O sindicalismo pode ser definido como ação coletiva para proteger e melhorar o próprio nível de vida por parte de indivíduos que vendem a sua força de trabalho (Allen, 1968:1). Mas é difícil ir além desta definição abstrata e indeterminada, porque o sindicalismo é um fenômeno complexo e contraditório. Ele nasce, de fato, como reação à situação dos trabalhadores na indústria capitalista, mas constitui, também, uma força transformadora de toda uma sociedade.

O parágrafo pertence ao Dicionário de Política, de Bobbio, Matteucci e Pasquino (EdunB, Brasília). Sintetiza o significado da palavra sindicalismo, exceto em relação ao Brasil, onde surgiu como resposta das classes trabalhadoras ao capitalismo selvagem das primeiras décadas do século passado, até ser submetido ao controle do governo durante o período conhecido como era Vargas (1930-1945). A intromissão do Estado na organização dos trabalhadores inicia-se em1931, até tornar-se absoluta com a aprovação da Consolidação das Leis do Trabalho (CLT), em 1º de maio de 1943. A partir daí, o movimento sindical perde forças, para se sujeitar ao rígido controle do Ministério do Trabalho.

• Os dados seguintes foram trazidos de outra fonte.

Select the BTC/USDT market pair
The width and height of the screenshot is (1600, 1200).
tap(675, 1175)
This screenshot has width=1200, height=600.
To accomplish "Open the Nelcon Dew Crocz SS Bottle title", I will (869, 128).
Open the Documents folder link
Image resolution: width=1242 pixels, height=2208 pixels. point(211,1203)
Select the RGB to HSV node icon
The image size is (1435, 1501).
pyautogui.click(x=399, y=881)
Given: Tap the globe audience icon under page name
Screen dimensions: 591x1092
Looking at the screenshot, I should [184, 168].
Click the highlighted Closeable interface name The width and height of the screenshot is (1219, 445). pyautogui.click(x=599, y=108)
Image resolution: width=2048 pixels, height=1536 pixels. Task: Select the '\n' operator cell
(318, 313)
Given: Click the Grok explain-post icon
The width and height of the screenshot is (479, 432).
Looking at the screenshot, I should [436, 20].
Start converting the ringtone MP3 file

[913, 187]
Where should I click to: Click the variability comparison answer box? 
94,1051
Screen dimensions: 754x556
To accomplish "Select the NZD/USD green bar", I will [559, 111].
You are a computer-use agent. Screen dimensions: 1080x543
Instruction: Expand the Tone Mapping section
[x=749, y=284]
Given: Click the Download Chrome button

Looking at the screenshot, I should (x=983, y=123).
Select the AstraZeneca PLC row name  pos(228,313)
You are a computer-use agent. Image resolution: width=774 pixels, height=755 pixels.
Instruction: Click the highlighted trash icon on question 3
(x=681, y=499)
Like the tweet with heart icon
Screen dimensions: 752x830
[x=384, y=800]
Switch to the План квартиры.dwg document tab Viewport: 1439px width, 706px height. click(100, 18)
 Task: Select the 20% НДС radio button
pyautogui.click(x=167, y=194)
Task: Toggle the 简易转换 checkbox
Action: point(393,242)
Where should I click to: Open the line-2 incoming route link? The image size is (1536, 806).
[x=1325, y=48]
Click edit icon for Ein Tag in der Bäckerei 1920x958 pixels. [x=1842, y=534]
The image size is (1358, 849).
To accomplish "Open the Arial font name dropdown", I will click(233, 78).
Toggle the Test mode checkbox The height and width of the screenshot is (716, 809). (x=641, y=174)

Vinculadas ao governo pela Constituição de 1937 e pela CLT, as organizações sindicais reagiram de forma distinta. Boa parte se apelegou e aceitou com agrado o regime de completa submissão, mas outra parcela, controlada por partidos políticos de esquerda, lutou para conservar certo grau de dignidade e independência. Durante mais de 40 anos poucos foram os movimentos grevistas e todos, duramente, reprimidos pela polícia.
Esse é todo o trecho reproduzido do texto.